# WHAT IS REQUIRED
Extract the data exactly, missing nothing.
[DATA SUPPLIED — start]
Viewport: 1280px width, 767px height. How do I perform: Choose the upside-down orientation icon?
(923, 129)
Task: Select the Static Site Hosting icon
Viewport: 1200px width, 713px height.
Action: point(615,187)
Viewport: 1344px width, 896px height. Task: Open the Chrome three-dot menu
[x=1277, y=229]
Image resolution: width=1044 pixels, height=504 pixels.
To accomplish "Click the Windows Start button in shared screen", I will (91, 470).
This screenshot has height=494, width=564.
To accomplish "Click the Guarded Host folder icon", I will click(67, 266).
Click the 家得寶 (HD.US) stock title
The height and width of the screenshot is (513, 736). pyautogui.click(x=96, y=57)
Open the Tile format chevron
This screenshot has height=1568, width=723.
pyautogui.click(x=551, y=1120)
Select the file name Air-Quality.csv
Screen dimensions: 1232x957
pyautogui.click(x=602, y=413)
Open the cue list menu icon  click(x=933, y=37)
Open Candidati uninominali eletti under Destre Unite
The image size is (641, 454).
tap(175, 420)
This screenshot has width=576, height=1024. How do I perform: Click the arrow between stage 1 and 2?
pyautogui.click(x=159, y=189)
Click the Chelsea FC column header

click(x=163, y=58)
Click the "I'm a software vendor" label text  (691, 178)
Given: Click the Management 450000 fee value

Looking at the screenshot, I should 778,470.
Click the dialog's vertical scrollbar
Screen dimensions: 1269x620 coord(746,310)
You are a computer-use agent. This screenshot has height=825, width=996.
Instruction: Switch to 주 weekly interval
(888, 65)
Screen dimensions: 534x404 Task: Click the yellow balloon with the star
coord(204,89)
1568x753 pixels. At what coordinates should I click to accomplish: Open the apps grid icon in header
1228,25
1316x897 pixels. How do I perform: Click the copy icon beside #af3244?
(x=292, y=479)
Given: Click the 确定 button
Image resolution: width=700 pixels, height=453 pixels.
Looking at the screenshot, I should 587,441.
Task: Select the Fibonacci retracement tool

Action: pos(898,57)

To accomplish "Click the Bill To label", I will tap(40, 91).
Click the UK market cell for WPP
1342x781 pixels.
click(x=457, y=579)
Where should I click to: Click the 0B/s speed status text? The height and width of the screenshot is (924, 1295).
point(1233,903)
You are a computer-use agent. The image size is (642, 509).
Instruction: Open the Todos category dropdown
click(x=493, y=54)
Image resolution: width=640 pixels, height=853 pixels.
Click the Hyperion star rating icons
[DATA SUPPLIED — finish]
# RESULT
Viewport: 1280px width, 767px height. How do I perform: Choose the upside-down orientation icon?
(923, 129)
Task: Select the Static Site Hosting icon
Viewport: 1200px width, 713px height.
Action: point(615,187)
Viewport: 1344px width, 896px height. Task: Open the Chrome three-dot menu
[x=1277, y=229]
Image resolution: width=1044 pixels, height=504 pixels.
To accomplish "Click the Windows Start button in shared screen", I will (91, 470).
This screenshot has height=494, width=564.
To accomplish "Click the Guarded Host folder icon", I will click(67, 266).
Click the 家得寶 (HD.US) stock title
The height and width of the screenshot is (513, 736). pyautogui.click(x=96, y=57)
Open the Tile format chevron
This screenshot has height=1568, width=723.
pyautogui.click(x=551, y=1120)
Select the file name Air-Quality.csv
Screen dimensions: 1232x957
pyautogui.click(x=602, y=413)
Open the cue list menu icon  click(x=933, y=37)
Open Candidati uninominali eletti under Destre Unite
The image size is (641, 454).
tap(175, 420)
This screenshot has width=576, height=1024. How do I perform: Click the arrow between stage 1 and 2?
pyautogui.click(x=159, y=189)
Click the Chelsea FC column header

click(x=163, y=58)
Click the "I'm a software vendor" label text  (691, 178)
Given: Click the Management 450000 fee value

Looking at the screenshot, I should 778,470.
Click the dialog's vertical scrollbar
Screen dimensions: 1269x620 coord(746,310)
You are a computer-use agent. This screenshot has height=825, width=996.
Instruction: Switch to 주 weekly interval
(888, 65)
Screen dimensions: 534x404 Task: Click the yellow balloon with the star
coord(204,89)
1568x753 pixels. At what coordinates should I click to accomplish: Open the apps grid icon in header
1228,25
1316x897 pixels. How do I perform: Click the copy icon beside #af3244?
(x=292, y=479)
Given: Click the 确定 button
Image resolution: width=700 pixels, height=453 pixels.
Looking at the screenshot, I should 587,441.
Task: Select the Fibonacci retracement tool

Action: pos(898,57)

To accomplish "Click the Bill To label", I will tap(40, 91).
Click the UK market cell for WPP
1342x781 pixels.
click(x=457, y=579)
Where should I click to: Click the 0B/s speed status text? The height and width of the screenshot is (924, 1295).
point(1233,903)
You are a computer-use agent. The image size is (642, 509).
Instruction: Open the Todos category dropdown
click(x=493, y=54)
Image resolution: width=640 pixels, height=853 pixels.
Click the Hyperion star rating icons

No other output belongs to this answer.